TRY IT: Could the records below please be retyped exactly, with their pictures left out?

** TASK INPUTS follows **

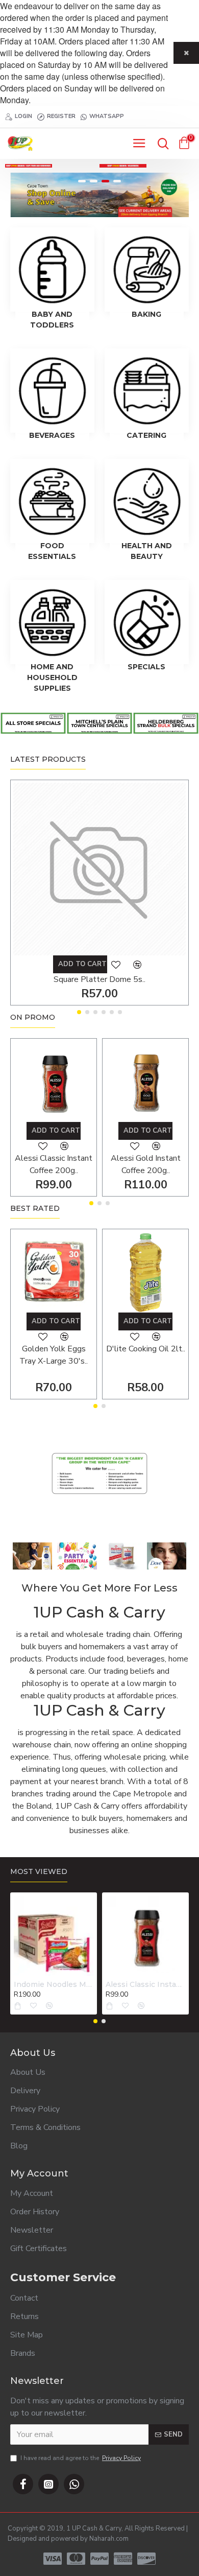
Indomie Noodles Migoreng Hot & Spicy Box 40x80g (53, 1984)
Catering (146, 435)
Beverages (52, 435)
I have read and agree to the (80, 2458)
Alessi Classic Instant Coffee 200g (145, 1984)
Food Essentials (52, 551)
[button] (79, 1012)
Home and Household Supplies (52, 677)
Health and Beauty (146, 551)
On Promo (32, 1017)
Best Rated (35, 1208)
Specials (146, 666)
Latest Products (48, 759)
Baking (146, 314)
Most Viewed (38, 1871)
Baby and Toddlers (52, 320)
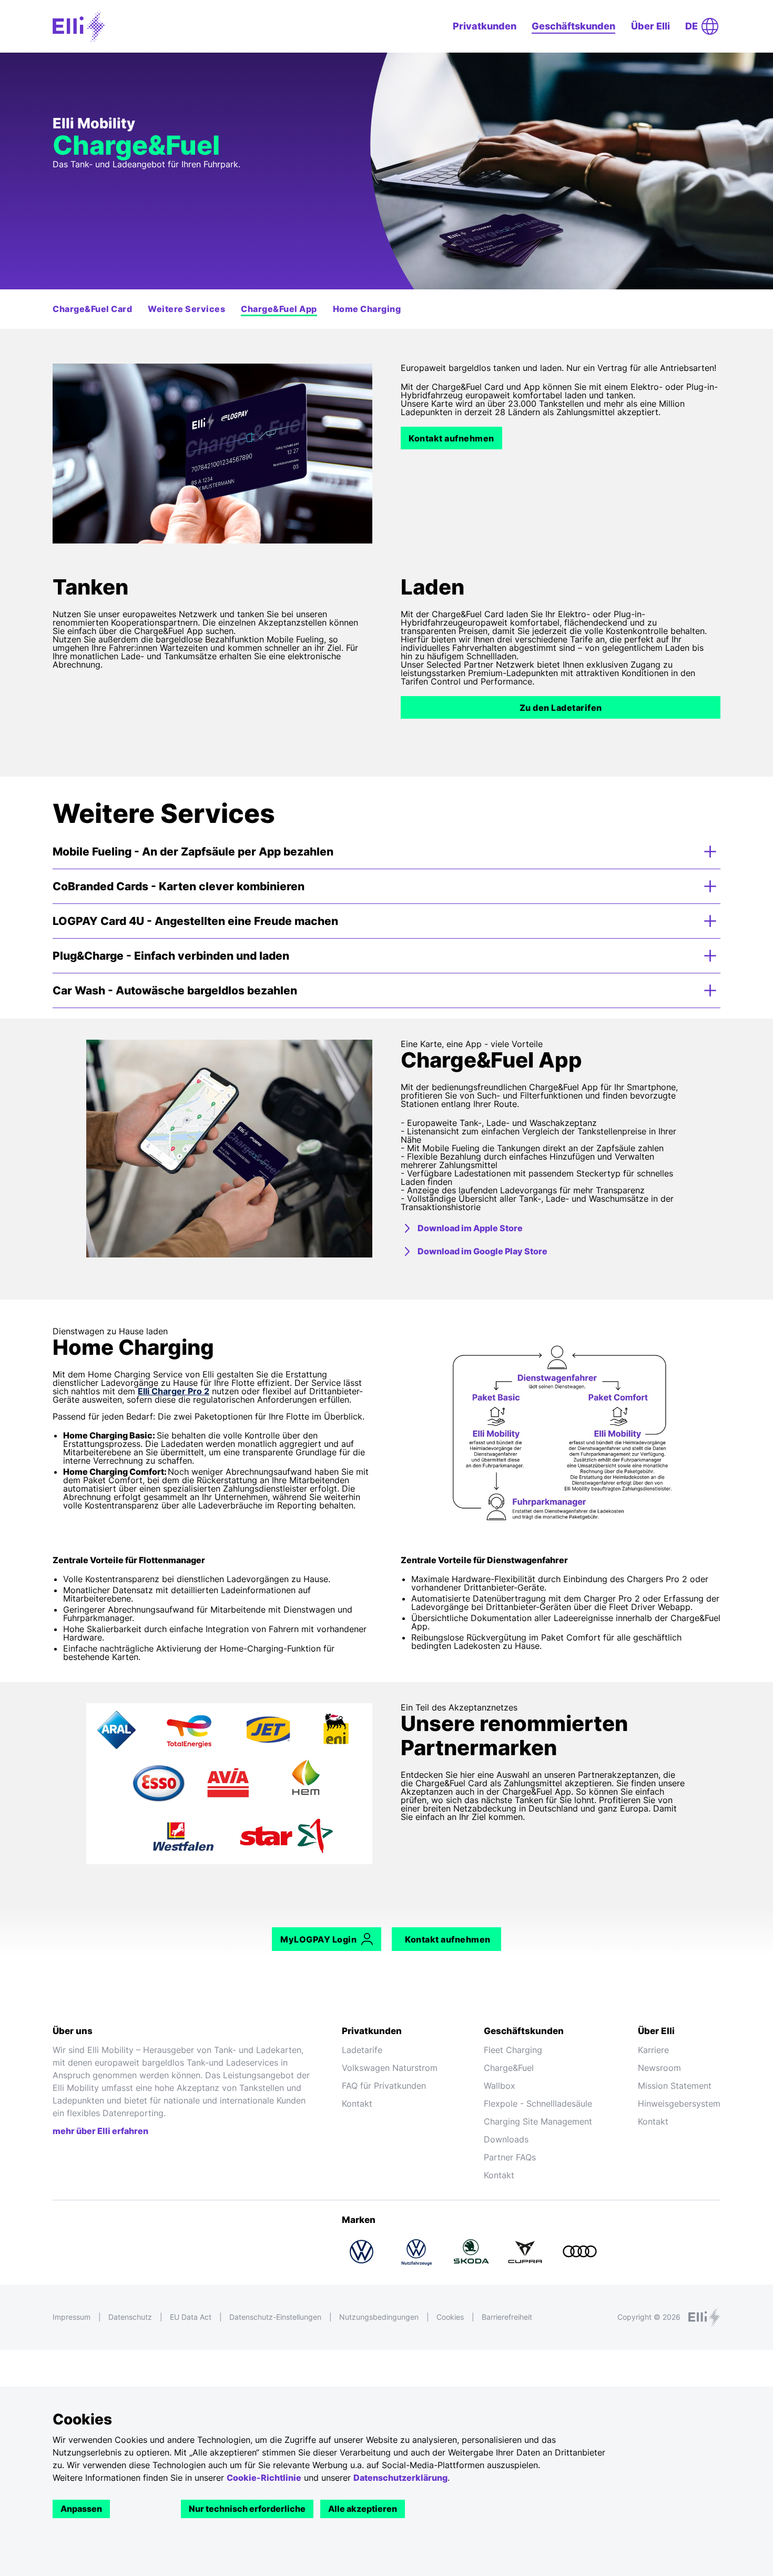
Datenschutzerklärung (400, 2477)
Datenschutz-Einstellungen (275, 2316)
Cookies (450, 2316)
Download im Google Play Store (482, 1251)
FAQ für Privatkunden (384, 2085)
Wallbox (499, 2085)
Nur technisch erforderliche (247, 2508)
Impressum (71, 2316)
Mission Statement (674, 2085)
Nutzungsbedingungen (379, 2316)
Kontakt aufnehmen (451, 438)
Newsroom (659, 2067)
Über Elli (650, 26)
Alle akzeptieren (362, 2508)
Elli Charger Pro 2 (173, 1391)
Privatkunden (484, 26)
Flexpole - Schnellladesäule (538, 2103)
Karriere (653, 2050)
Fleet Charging (513, 2050)
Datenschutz (130, 2316)
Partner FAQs (510, 2157)
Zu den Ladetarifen (561, 707)
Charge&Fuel (509, 2067)
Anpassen (81, 2508)
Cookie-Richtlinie (264, 2477)
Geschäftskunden (573, 26)
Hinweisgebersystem (679, 2103)
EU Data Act (190, 2316)
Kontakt (357, 2103)
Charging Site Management (538, 2121)
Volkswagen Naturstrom (390, 2067)
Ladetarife (362, 2050)
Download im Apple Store (470, 1228)
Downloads (506, 2139)
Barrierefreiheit (507, 2316)
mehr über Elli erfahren (100, 2131)
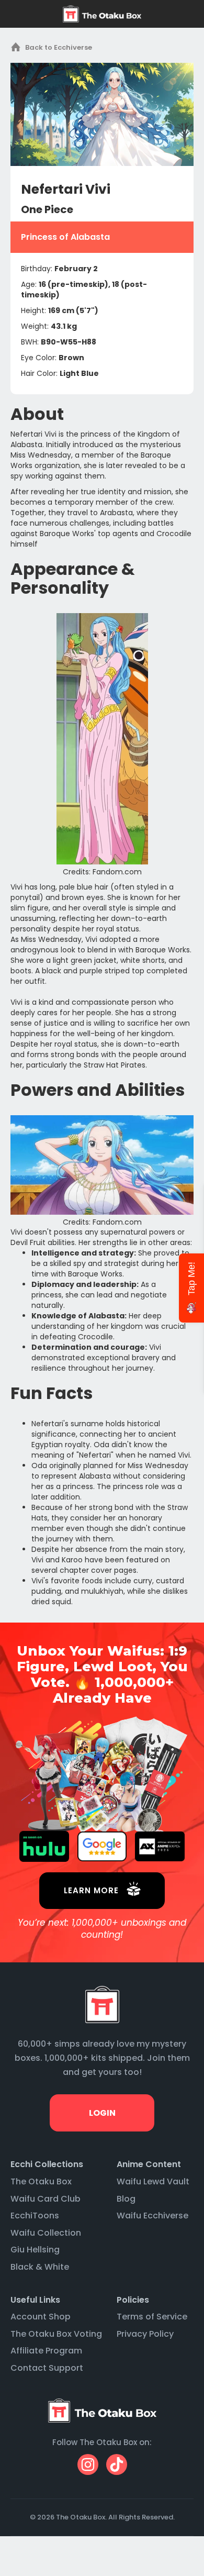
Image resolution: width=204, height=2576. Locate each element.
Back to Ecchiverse (58, 47)
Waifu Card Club (45, 2199)
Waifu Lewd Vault (153, 2181)
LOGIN (102, 2112)
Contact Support (46, 2368)
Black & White (39, 2267)
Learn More (91, 1890)
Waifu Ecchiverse (152, 2215)
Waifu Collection (45, 2233)
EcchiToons (34, 2215)
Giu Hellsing (35, 2250)
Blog (126, 2199)
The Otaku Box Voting (56, 2334)
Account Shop (40, 2317)
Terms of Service (152, 2317)
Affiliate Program (46, 2351)
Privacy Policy (145, 2334)
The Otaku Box (41, 2181)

** End of TASK INPUTS **

YOUR RESPONSE:
Indomie Noodles Migoreng Hot & Spicy Box 40x80g (53, 1984)
Catering (146, 435)
Beverages (52, 435)
I have read and agree to the (80, 2458)
Alessi Classic Instant Coffee 200g (145, 1984)
Food Essentials (52, 551)
[button] (79, 1012)
Home and Household Supplies (52, 677)
Health and Beauty (146, 551)
On Promo (32, 1017)
Best Rated (35, 1208)
Specials (146, 666)
Latest Products (48, 759)
Baking (146, 314)
Most Viewed (38, 1871)
Baby and Toddlers (52, 320)
Datenschutzerklärung (400, 2477)
Datenschutz-Einstellungen (275, 2316)
Cookies (450, 2316)
Download im Google Play Store (482, 1251)
FAQ für Privatkunden (384, 2085)
Wallbox (499, 2085)
Nur technisch erforderliche (247, 2508)
Impressum (71, 2316)
Mission Statement (674, 2085)
Nutzungsbedingungen (379, 2316)
Kontakt aufnehmen (451, 438)
Newsroom (659, 2067)
Über Elli (650, 26)
Alle akzeptieren (362, 2508)
Elli Charger Pro 2 (173, 1391)
Privatkunden (484, 26)
Flexpole - Schnellladesäule (538, 2103)
Karriere (653, 2050)
Fleet Charging (513, 2050)
Datenschutz (130, 2316)
Partner FAQs (510, 2157)
Zu den Ladetarifen (561, 707)
Charge&Fuel (509, 2067)
Anpassen (81, 2508)
Cookie-Richtlinie (264, 2477)
Geschäftskunden (573, 26)
Hinweisgebersystem (679, 2103)
EU Data Act (190, 2316)
Kontakt (357, 2103)
Charging Site Management (538, 2121)
Volkswagen Naturstrom (390, 2067)
Ladetarife (362, 2050)
Download im Apple Store (470, 1228)
Downloads (506, 2139)
Barrierefreiheit (507, 2316)
mehr über Elli erfahren (100, 2131)
Image resolution: width=204, height=2576. Locate each element.
Back to Ecchiverse (58, 47)
Waifu Card Club (45, 2199)
Waifu Lewd Vault (153, 2181)
LOGIN (102, 2112)
Contact Support (46, 2368)
Black & White (39, 2267)
Learn More (91, 1890)
Waifu Ecchiverse (152, 2215)
Waifu Collection (45, 2233)
EcchiToons (34, 2215)
Giu Hellsing (35, 2250)
Blog (126, 2199)
The Otaku Box Voting (56, 2334)
Account Shop (40, 2317)
Terms of Service (152, 2317)
Affiliate Program (46, 2351)
Privacy Policy (145, 2334)
The Otaku Box (41, 2181)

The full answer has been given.